YOUR OBJECTIVE:
Copy out the lines of the records without any change, from the line containing "You are a computer-use agent. The" through the final line of the records, including both of these lines.

++++ RECORDS FOR THE TASK ++++

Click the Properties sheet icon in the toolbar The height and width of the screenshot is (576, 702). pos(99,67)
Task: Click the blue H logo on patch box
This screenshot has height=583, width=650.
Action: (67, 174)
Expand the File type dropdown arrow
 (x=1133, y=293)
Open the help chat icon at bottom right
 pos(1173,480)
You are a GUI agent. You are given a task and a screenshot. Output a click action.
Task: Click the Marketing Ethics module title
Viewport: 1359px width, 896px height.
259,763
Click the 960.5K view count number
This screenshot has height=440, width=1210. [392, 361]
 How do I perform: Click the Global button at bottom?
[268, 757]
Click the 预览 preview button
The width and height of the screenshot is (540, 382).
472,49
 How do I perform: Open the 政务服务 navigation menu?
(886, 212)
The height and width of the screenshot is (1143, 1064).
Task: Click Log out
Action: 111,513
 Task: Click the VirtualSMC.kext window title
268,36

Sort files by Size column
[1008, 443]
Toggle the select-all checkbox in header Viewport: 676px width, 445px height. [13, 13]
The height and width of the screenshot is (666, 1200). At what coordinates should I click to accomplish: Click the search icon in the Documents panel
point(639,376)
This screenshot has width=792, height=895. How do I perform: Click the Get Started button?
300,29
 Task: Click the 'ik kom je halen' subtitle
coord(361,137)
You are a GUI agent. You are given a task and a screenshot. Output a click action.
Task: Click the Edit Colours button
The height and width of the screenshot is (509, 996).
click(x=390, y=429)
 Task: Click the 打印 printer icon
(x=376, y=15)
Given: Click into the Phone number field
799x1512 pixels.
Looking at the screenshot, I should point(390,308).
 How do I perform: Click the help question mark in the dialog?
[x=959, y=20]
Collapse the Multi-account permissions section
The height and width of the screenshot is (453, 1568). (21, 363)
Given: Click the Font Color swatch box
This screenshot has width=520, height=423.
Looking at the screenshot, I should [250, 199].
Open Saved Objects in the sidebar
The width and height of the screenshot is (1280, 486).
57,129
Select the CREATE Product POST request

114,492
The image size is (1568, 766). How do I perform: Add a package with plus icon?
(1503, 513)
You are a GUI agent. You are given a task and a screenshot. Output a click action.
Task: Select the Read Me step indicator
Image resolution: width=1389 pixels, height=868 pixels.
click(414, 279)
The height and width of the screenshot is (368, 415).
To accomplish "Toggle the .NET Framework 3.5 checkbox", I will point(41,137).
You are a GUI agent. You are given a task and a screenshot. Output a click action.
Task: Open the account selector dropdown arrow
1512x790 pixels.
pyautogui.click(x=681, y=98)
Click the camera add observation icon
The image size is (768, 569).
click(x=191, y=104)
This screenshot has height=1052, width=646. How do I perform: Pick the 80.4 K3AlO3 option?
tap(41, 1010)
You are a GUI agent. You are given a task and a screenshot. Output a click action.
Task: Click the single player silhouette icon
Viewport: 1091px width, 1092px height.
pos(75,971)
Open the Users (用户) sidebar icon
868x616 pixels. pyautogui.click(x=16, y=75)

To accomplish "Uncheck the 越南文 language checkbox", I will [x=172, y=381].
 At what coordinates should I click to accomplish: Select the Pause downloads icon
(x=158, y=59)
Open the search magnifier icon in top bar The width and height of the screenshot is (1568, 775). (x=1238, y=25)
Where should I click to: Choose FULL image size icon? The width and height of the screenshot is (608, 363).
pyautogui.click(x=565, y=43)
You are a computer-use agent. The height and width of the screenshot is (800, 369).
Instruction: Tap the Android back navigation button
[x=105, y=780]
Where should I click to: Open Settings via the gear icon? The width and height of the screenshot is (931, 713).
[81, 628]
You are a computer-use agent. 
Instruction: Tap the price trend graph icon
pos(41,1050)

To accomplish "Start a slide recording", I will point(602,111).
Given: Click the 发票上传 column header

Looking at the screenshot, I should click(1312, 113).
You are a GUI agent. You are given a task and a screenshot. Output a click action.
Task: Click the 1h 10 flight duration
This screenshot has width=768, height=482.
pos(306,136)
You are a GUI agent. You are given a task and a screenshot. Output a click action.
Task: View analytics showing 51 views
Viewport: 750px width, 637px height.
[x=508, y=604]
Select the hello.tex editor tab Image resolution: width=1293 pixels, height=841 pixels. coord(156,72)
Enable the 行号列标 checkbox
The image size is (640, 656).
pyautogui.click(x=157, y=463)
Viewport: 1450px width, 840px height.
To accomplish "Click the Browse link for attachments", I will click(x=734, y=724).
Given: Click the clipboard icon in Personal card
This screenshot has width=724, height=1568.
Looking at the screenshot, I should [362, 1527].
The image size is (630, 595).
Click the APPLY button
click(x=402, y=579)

++++

WRITTEN REPLY:
You are a computer-use agent. The height and width of the screenshot is (800, 369).
Instruction: Tap the Android back navigation button
[x=105, y=780]
Where should I click to: Open Settings via the gear icon? The width and height of the screenshot is (931, 713).
[81, 628]
You are a computer-use agent. 
Instruction: Tap the price trend graph icon
pos(41,1050)

To accomplish "Start a slide recording", I will point(602,111).
Given: Click the 发票上传 column header

Looking at the screenshot, I should click(1312, 113).
You are a GUI agent. You are given a task and a screenshot. Output a click action.
Task: Click the 1h 10 flight duration
This screenshot has width=768, height=482.
pos(306,136)
You are a GUI agent. You are given a task and a screenshot. Output a click action.
Task: View analytics showing 51 views
Viewport: 750px width, 637px height.
[x=508, y=604]
Select the hello.tex editor tab Image resolution: width=1293 pixels, height=841 pixels. coord(156,72)
Enable the 行号列标 checkbox
The image size is (640, 656).
pyautogui.click(x=157, y=463)
Viewport: 1450px width, 840px height.
To accomplish "Click the Browse link for attachments", I will click(x=734, y=724).
Given: Click the clipboard icon in Personal card
This screenshot has width=724, height=1568.
Looking at the screenshot, I should [362, 1527].
The image size is (630, 595).
Click the APPLY button
click(x=402, y=579)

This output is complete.